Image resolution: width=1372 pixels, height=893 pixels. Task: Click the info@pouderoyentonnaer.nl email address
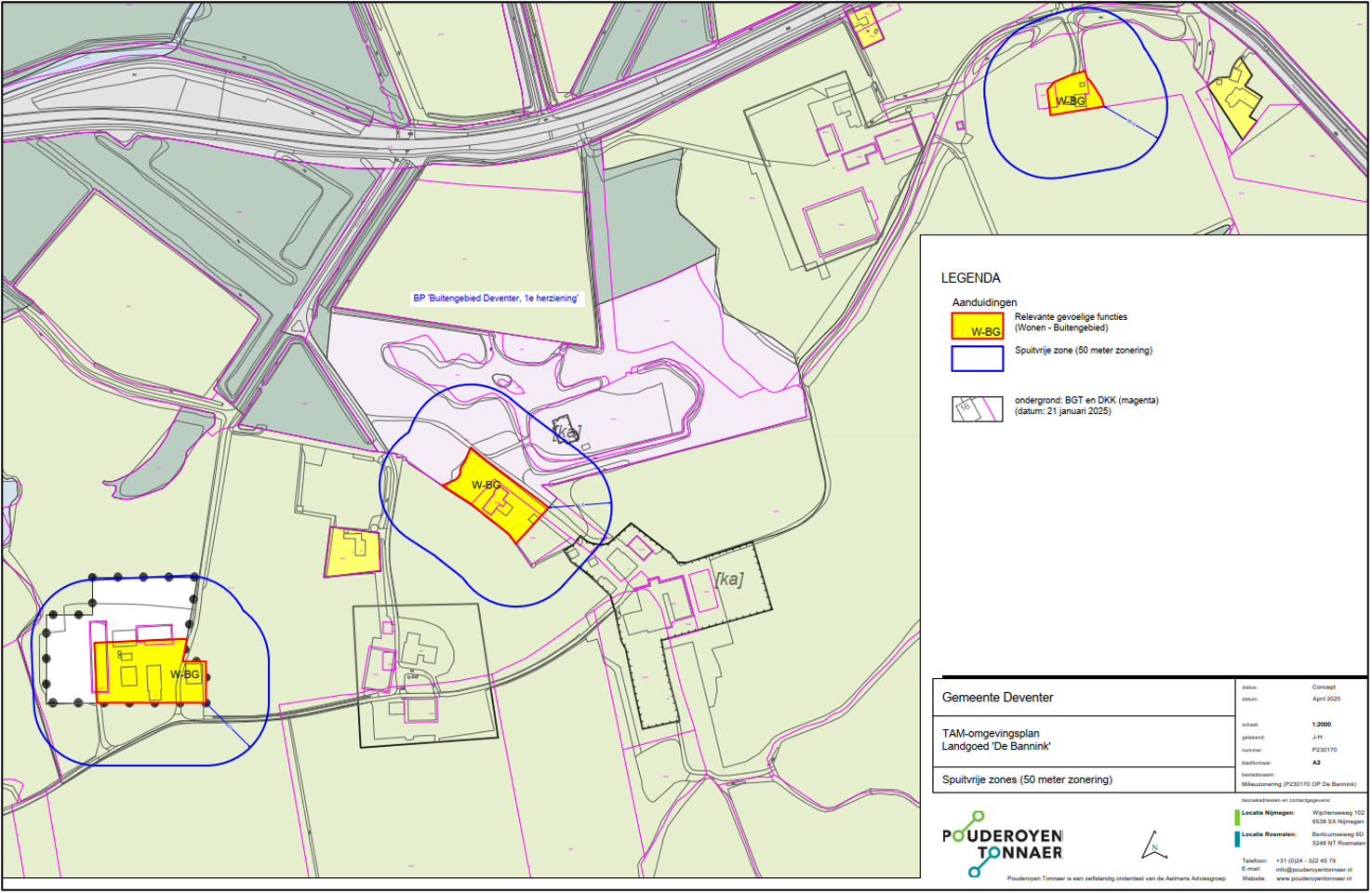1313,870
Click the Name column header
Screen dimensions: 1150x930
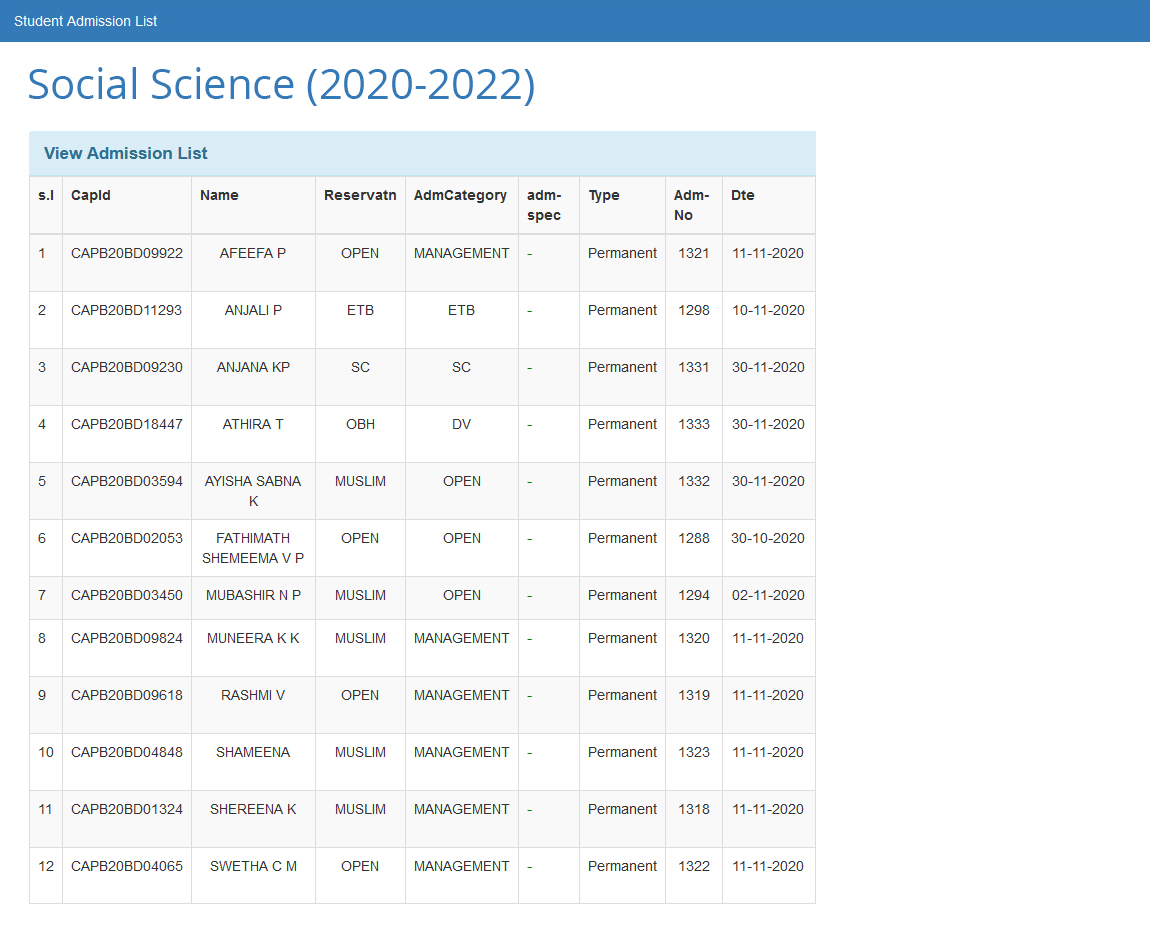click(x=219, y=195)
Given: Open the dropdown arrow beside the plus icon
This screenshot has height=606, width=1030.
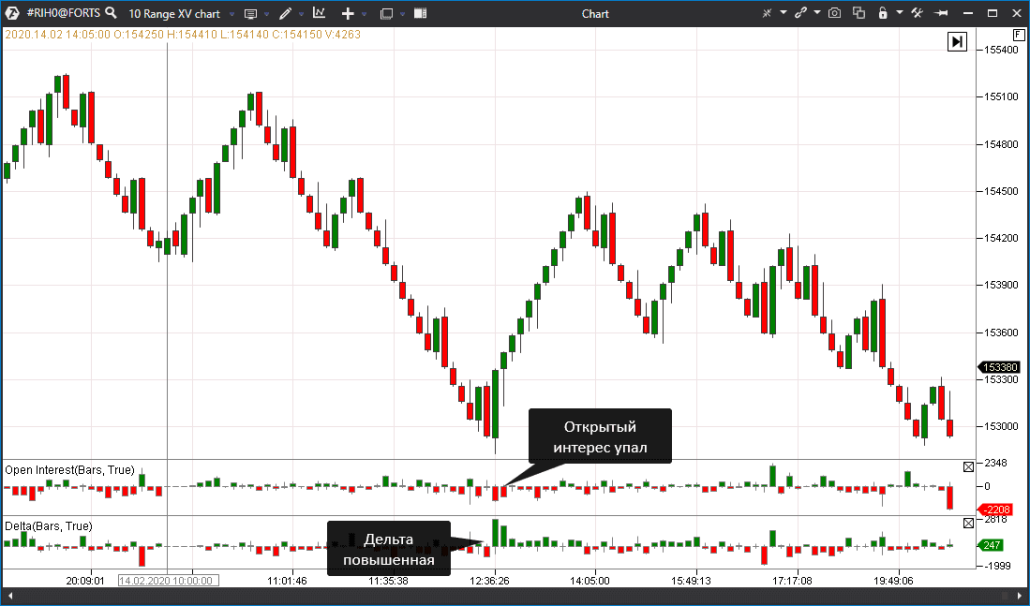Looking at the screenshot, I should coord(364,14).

______________________________

* [WORK INSTRUCTION]:
Every line from the top of the material above through the line with "Given: Open the" should be duplicated exactly, please; leave out the pictures.

* [PROBLEM SOLUTION]:
Image resolution: width=1372 pixels, height=893 pixels. Task: Click the info@pouderoyentonnaer.nl email address
1313,870
Click the Name column header
Screen dimensions: 1150x930
click(x=219, y=195)
Given: Open the dropdown arrow beside the plus icon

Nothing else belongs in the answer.